Pour réduire l'activité qu'elle grève. C'est une taxation dissuasive.
Pour financer le système en s'appuyant sur une activité solide et stable. C'est une taxation fonctionnelle.
J'entend par imposition tout système rémunérateur, ceci peut inclure les impôt des états comme les business modèles des jeux, ou de toute organisation sociale.
Il est à noter qu'il ne s'agit pas forcément d'argent. Il peut exister d'autre forme d'imposition plus originales en nature, en travail. Mais l'effet reste le même.
Un effet pervers important à prendre en compte existe pour les taxations dissuasive.
Comme il s'agit d'une source de financement, le système peut se mettre à vouloir encourager d'une autre manière la continuité de ce qu'elle cherche à dissuader. Exemple : le pétrole ultra-taxé est encouragé car sa non-utilisation entrainerai des pertes considérables dans les finances de l'état.
Il est important de prendre compte que ces revenus sont fait pour se tarir.
Il existe une technique de financement particulièrement efficace pour les taxations dissuasives. Une taxation en cercle vertueux.
Elle qui consiste à utiliser exclusivement l'argent généré à la lutte contre cette activité. Le meilleur exemple est le système des radars, qui servent à financer l'entretiens et la pose de nouveaux radars.
Si les habitudes changent, les radars deviennent par là même moins nécessaires.
Ces revenus peuvent aussi servir à corriger les défaut de ce système, mais il faut faire attention au long terme.
Un exemple est la taxation de la cigarette, qui sert à financer la médecine. Si les gens arrêtent de fumer, les malades ne seront pas guéris pour autant.

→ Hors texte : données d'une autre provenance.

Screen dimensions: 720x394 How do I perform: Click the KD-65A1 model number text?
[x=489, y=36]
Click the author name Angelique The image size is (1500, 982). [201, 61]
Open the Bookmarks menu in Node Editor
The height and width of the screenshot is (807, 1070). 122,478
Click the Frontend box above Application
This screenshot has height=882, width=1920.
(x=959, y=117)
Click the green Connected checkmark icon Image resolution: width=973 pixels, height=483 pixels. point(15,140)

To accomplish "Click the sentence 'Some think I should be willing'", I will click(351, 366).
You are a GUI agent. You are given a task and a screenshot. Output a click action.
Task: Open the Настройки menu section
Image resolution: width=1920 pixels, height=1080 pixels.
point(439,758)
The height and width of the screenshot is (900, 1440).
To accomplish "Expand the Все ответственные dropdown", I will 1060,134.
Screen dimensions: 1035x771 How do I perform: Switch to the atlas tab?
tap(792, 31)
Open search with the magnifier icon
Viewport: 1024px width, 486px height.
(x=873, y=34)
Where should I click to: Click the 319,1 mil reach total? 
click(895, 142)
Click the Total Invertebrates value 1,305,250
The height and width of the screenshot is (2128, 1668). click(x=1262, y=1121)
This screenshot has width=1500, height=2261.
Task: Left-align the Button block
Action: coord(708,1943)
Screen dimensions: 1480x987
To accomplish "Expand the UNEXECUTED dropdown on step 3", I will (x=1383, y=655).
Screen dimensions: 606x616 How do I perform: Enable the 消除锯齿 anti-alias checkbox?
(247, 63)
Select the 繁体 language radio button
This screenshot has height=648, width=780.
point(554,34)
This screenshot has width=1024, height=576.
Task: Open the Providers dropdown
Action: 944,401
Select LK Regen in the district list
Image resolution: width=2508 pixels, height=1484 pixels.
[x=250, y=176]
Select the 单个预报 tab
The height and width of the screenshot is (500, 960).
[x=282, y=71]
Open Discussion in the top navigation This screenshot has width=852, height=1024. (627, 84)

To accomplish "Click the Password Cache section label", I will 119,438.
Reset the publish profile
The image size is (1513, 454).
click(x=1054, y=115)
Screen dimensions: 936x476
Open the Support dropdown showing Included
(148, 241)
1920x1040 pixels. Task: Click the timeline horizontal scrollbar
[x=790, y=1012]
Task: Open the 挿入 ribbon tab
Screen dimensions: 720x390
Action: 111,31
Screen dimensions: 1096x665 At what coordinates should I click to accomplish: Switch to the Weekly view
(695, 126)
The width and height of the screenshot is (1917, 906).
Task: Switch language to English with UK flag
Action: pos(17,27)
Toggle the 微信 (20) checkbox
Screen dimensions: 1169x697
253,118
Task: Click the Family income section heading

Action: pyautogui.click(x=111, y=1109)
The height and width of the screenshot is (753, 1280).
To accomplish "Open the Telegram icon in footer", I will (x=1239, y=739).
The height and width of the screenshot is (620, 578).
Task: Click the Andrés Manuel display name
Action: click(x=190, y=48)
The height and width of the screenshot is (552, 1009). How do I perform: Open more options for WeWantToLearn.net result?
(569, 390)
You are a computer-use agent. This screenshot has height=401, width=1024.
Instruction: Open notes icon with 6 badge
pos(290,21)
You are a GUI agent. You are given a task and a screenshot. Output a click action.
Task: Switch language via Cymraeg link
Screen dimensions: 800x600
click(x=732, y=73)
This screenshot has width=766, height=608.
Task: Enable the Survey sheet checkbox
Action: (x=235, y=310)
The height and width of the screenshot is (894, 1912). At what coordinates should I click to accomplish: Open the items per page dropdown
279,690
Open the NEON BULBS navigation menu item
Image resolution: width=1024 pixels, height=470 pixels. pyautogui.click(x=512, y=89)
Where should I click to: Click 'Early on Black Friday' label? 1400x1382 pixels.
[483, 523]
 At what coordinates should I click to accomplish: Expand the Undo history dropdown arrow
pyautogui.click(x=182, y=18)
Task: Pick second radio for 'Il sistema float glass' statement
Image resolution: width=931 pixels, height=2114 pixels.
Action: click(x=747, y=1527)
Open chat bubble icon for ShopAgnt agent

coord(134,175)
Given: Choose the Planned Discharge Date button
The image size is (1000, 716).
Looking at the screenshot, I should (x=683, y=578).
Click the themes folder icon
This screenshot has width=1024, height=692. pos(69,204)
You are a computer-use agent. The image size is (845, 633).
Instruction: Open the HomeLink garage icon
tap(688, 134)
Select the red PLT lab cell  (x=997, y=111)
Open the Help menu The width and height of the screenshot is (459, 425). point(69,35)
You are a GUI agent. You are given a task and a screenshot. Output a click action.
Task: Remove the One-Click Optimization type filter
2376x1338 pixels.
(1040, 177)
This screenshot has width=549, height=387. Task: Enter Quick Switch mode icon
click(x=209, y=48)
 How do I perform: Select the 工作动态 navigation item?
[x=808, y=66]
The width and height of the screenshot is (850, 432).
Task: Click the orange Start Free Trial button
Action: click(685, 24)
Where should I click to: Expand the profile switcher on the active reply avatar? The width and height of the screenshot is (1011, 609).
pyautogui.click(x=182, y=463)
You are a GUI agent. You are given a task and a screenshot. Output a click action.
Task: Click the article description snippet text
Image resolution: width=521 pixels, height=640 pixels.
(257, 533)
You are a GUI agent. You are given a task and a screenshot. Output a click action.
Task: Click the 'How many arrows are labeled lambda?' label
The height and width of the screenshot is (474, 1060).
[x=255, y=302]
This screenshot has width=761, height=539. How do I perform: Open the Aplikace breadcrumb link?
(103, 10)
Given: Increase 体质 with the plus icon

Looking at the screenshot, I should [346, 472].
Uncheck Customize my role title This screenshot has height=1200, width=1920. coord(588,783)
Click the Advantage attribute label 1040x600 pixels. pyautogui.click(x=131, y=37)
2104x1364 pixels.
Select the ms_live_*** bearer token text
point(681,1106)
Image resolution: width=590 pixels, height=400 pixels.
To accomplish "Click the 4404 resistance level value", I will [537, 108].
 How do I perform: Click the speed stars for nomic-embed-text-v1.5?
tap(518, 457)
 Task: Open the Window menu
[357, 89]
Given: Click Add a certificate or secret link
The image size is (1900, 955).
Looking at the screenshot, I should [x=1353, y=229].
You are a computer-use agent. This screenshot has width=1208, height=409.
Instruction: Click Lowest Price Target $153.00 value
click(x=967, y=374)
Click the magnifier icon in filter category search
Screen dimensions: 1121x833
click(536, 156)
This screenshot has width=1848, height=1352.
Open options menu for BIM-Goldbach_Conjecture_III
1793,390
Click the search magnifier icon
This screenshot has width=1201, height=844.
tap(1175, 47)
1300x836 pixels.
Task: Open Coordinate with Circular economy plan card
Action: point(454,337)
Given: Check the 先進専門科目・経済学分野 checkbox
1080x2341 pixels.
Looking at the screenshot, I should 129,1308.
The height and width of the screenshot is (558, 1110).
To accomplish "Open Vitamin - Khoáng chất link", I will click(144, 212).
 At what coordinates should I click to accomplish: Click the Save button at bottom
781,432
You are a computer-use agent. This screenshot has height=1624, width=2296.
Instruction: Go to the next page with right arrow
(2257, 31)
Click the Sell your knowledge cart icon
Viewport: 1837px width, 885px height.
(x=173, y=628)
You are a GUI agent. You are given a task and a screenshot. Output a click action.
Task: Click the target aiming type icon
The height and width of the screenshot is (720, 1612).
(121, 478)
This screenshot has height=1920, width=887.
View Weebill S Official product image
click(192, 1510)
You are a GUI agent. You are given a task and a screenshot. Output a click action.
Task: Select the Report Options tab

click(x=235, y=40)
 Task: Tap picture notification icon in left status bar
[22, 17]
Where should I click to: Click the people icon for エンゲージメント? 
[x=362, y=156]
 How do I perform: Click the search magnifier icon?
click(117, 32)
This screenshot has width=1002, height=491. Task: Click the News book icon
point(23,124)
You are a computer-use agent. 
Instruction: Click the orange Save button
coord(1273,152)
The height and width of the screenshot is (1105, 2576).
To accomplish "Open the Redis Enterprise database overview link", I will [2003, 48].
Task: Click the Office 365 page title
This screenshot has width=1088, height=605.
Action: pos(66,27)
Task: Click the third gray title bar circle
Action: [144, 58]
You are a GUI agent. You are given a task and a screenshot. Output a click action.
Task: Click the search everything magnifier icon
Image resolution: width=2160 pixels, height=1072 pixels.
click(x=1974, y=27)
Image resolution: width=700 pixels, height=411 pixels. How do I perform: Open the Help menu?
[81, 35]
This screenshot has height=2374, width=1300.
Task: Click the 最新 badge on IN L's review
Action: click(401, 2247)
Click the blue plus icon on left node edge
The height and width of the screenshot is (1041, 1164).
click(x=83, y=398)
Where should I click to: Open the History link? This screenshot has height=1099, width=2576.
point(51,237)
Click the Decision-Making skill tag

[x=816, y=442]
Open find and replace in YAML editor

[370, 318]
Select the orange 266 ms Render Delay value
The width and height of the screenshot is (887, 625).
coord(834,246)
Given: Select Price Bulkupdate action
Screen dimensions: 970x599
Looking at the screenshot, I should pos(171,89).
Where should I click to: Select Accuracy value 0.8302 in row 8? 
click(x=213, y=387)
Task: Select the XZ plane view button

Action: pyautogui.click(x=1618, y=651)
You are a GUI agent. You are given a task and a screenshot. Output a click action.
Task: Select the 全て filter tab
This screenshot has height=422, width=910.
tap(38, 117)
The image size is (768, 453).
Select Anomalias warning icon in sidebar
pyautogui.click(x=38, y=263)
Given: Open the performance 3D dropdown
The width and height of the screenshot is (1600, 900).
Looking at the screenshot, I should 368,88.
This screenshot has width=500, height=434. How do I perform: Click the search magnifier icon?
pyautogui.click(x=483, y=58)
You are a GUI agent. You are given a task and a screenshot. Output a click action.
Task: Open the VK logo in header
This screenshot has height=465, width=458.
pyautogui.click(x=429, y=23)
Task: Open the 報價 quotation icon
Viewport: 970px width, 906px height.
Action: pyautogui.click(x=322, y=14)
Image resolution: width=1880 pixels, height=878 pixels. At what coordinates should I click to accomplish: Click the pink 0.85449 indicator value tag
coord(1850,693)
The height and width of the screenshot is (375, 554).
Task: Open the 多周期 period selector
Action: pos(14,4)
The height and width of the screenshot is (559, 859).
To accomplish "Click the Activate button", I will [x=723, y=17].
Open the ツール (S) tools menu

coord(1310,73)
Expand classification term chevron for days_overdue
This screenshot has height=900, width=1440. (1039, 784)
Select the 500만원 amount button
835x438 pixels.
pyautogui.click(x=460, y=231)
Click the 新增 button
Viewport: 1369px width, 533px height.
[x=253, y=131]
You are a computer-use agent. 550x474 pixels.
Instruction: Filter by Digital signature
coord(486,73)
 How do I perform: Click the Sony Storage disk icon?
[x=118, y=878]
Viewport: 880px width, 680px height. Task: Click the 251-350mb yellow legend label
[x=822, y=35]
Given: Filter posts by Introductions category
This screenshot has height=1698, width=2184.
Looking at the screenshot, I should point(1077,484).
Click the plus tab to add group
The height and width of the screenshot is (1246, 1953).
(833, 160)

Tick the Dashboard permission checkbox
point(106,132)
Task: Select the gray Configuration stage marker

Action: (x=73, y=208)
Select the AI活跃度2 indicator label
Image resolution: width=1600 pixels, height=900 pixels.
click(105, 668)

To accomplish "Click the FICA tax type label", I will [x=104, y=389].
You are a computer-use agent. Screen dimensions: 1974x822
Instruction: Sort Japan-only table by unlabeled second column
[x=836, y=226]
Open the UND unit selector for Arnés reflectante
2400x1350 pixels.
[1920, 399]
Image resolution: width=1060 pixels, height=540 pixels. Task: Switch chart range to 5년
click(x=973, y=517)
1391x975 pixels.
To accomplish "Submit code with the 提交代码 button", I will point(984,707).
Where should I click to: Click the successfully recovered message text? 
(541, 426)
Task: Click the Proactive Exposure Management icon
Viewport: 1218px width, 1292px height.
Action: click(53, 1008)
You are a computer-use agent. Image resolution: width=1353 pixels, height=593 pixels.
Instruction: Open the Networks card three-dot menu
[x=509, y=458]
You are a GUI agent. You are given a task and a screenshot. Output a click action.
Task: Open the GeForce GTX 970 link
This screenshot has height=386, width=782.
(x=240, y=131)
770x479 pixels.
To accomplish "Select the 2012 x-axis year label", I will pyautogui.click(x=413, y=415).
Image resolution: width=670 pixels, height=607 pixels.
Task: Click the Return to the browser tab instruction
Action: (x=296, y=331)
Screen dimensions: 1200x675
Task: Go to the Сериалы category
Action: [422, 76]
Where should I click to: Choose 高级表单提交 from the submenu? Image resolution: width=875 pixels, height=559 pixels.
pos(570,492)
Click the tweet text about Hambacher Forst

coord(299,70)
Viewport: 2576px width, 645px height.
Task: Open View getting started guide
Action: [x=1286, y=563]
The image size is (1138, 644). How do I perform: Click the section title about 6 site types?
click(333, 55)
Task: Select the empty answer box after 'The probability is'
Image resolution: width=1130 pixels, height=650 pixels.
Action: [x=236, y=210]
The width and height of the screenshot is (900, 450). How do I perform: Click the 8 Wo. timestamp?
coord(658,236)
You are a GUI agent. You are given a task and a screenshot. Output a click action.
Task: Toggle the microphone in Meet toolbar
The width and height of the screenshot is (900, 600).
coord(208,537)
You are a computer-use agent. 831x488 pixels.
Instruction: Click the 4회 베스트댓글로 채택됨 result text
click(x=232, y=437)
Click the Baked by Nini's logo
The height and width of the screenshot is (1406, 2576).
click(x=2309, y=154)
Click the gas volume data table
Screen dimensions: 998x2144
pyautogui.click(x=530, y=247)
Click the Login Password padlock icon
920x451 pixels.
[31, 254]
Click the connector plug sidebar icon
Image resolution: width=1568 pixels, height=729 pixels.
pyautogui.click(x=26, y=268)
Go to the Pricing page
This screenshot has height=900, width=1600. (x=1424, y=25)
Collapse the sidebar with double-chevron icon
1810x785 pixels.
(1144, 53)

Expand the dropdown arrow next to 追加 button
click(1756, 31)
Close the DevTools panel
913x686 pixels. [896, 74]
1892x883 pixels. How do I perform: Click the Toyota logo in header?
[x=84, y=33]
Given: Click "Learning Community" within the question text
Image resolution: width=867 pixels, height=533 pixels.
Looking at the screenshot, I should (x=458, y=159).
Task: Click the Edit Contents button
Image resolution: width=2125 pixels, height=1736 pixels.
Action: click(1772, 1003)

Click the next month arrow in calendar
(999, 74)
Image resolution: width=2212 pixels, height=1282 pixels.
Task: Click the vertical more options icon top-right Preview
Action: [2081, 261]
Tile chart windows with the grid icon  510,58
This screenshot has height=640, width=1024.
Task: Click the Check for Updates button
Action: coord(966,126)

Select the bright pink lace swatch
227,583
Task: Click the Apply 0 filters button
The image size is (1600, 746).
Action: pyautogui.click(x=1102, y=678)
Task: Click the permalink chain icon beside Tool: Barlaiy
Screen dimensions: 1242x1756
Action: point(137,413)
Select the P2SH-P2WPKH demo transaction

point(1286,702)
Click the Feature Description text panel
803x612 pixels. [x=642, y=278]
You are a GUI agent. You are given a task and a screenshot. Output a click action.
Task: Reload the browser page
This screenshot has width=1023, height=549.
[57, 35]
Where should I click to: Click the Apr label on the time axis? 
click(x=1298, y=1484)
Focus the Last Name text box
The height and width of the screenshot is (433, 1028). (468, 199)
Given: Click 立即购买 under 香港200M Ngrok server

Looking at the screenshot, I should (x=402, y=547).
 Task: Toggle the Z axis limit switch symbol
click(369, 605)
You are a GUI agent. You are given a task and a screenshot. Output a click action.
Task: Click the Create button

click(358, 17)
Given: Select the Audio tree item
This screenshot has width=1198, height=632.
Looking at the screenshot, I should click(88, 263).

Ainsi le financement direct d'un système de compensation ou de réparation ne devrait être effectué que si les influences négatives sont immédiates.
Une meilleur idée serait d'utiliser partiellement le principe de précaution, sur cette activité déjà clairement néfaste.
Elle consiste à financer par le présent, sur le long terme, les mesure de réparations engendré par ces comportements à réduire.
L'emplois en cercle vertueux des impositions dissuasives doit donc exclusivement financer la pédagogie, la répression, et les réparations immédiates, et financer pour le reste l'estimation et les réparations sur l'ensemble du processus.
Le prix de la réparation sur l'ensemble du processus devrait être le minimum, politiquement inclus, dans cette taxation.
( Car il est évident que ce ne sont pas les producteurs qui inclurons ce coût dans le prix de leur produits. )
Le coût pour la préventions / répression choisie devra s'ajouter à l'imposition de cet élément.